This story was written in answer to Fandango’s One Word Challenge. Word – ‘Nerd’
This story also includes the Your Daily Word Prompt word – ‘Yawp’
Here’s what I came up with …
A Nerd’s Night Out
“Look out! It’s the nerd convention – don’t want to get scurvy!” yelled a stylish student breaking school rules traversing the halls on his skateboard.
“Ah, dunderhead.com …” Ellis wound up his middle finger like a flag and aimed it at him. “Scurvy is a lack of Vitamin-C not brains you imbecile!”
“Let the moron go, Ellis. He’s not worth overloading your circuits.” Lorretta adjusted her glasses and took his hand as they went outside. “We have important work to accomplish.”
“He gets on my synapses.” Ellis took off his glasses and polished them on his shirt hem. “It feels weird going straight home from school. We always do extracurricular science, don’t we?”
“Well, we are going on a field trip,” Lorretta said with a goofy smile.
Being autumn, it was already dark by five. The two arrived at Saint Romanus church and entered the graveyard with torches at the ready. A typical place, it had rows of ancient headstones, interring vaults and yew trees.
“This should be spooky enough,” Ellis said taking out a device he’d constructed in the physics lab.
“Affirmative, this place should be oozing with phenomena if the news articles ring true.” Lorretta took out a traditional tri-field meter. “So, I’ll track radio waves, magnetic fields, and electrical fields with this.”
“Perfect.” Ellis had dropped his voice to a whisper as they walked toward the receiving vaults. “If the reports are authentic, there should be enough metaphysical occurrences here that we can detect them.”
“I hope so. I love a ghost hunt.” Loretta beamed.

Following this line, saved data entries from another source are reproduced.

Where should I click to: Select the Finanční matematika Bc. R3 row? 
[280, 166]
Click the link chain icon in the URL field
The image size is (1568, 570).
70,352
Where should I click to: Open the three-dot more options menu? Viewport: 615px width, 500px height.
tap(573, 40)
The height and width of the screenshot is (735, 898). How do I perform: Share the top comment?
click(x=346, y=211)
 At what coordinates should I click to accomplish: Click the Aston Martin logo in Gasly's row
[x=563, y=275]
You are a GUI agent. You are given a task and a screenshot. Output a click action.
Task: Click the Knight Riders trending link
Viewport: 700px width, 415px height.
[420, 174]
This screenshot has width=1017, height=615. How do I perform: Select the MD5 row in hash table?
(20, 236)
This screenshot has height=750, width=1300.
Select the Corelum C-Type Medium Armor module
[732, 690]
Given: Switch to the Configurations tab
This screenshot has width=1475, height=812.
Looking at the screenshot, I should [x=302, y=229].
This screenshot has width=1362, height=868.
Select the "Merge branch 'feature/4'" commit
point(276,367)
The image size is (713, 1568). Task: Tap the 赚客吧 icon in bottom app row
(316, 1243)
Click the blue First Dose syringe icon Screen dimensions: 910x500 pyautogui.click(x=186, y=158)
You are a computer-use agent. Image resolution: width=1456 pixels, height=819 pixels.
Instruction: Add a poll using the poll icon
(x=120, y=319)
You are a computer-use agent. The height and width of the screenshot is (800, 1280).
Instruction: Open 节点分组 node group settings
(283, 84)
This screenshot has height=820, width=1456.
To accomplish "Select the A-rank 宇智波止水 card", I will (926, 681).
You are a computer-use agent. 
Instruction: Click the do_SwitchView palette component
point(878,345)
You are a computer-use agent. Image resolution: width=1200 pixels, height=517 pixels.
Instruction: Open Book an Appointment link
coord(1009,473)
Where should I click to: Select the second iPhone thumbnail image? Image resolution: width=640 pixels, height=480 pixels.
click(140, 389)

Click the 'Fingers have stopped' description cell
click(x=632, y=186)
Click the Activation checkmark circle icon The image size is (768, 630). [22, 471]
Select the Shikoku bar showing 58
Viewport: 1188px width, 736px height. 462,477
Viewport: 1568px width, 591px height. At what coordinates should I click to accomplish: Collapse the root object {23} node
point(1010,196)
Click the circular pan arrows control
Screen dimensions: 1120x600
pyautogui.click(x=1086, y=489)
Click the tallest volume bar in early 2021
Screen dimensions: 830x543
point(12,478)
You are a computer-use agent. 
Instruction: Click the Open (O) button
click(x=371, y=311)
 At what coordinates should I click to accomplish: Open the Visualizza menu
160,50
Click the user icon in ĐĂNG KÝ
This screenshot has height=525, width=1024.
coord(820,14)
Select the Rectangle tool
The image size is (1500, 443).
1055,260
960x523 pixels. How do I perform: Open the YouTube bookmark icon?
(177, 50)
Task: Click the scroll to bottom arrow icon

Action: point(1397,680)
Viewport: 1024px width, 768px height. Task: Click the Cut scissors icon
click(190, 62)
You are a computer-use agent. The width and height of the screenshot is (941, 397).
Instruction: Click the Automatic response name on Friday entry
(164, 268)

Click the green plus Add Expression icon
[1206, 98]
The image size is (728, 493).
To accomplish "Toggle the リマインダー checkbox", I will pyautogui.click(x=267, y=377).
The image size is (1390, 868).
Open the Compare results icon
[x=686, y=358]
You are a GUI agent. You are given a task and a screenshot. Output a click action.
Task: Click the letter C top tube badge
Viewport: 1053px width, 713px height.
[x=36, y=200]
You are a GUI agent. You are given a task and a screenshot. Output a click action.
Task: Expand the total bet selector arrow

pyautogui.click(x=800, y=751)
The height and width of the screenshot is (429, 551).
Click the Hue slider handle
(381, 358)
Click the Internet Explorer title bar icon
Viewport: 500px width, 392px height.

“We not searching for spectral humans. We’re looking for weaknesses in the space-time continuum —places where the veil is thin enough to create portals to other dimensions. It’s essences of those dimension people see. Not ghosts.” Ellis engaged his device. A little satellite dish upon it began spinning and a beeping issued from the gadget.
Loretta chuckled and made a Klingon hand signal.
“Closer.” Ellis kissed her on the cheek. “Come on.” He approached the first ivy-covered vault and watched the lights on his device grow in strength and colour. It was beeping violently by the time he found the grated entrance.
“Wow! High EMF fluctuations from in there.” Loretta said with her device flashing.
Affirmative. I’m reading massive ionic radiation spikes – way beyond normal geophysical capabilities. We have to get inside and investigate.” Ellis’s glasses misted with his growing excitement. He gripped the bars and pulled. “Damn, it’s locked.”
“No problem.” Loretta took a bobby pin from her hair. “This is where listening to daddy comes in handy.” kneeling she went to work on the lock and soon had the gate squeaking open.
“Magnificent work, my atomic angel.” Ellis raised his device and stepped inside. His device seemed to read ever-increasing levels of energy as the two descended the stone steps. “This is incredible!”
“Phenomenal.” Loretta agreed.
Ellis felt a chill shudder through his overweight frame. He entered the vault and felt the hairs on his arms prickling with the power of the place. The walls were filled with funerary niches; many covered with memorial stones. Others awaiting the bodies of the family who owned this receiving room. A desiccated rose in one of the flower rings showed nobody had been in here in decades.
“We need to ascertain the main convergence point of all this EMF and Ionic Rad—”
A yawp erupted from beneath the steps. A growling, yammering sound which grew louder as something scratched about.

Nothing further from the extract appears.